Interface element records:
--- begin ---
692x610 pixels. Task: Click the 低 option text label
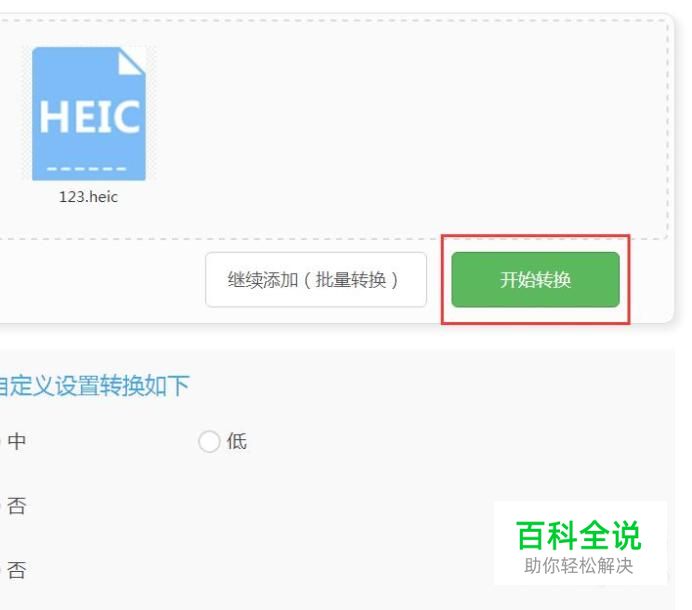point(237,441)
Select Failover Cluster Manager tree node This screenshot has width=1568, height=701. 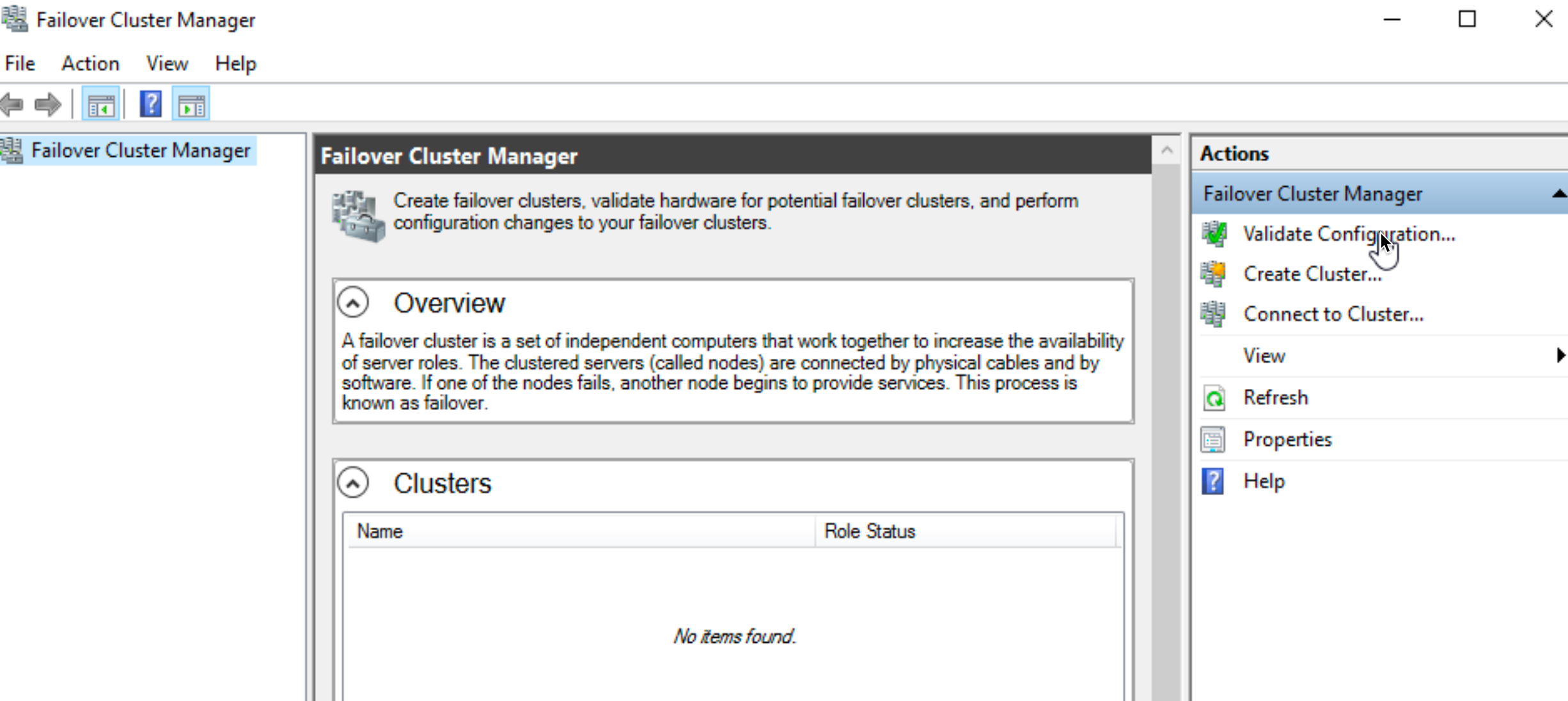click(140, 150)
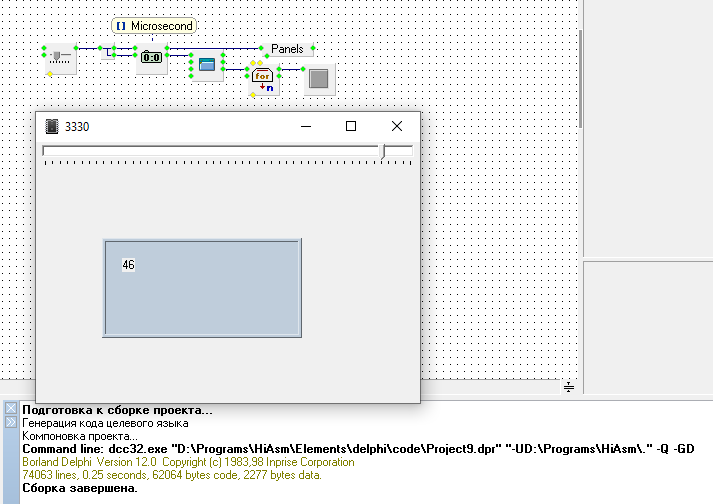The width and height of the screenshot is (713, 504).
Task: Click the 3330 window title icon
Action: coord(51,126)
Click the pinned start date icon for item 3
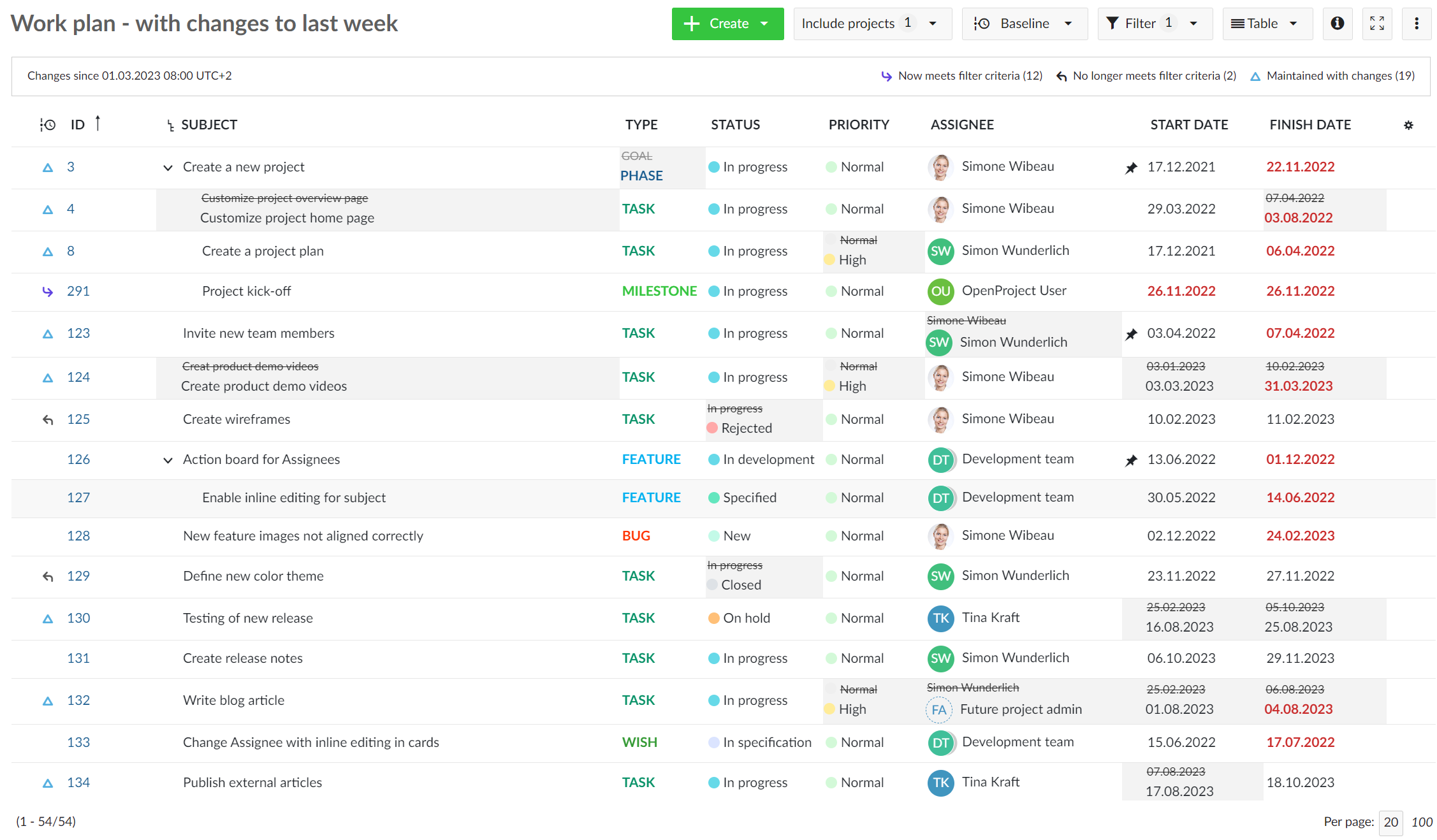This screenshot has height=840, width=1437. (1131, 167)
--- end ---
Problem description:
Show every line of the records above that contains the string "icon".

Completed exercise:
Task: Click the 3330 window title icon
Click the pinned start date icon for item 3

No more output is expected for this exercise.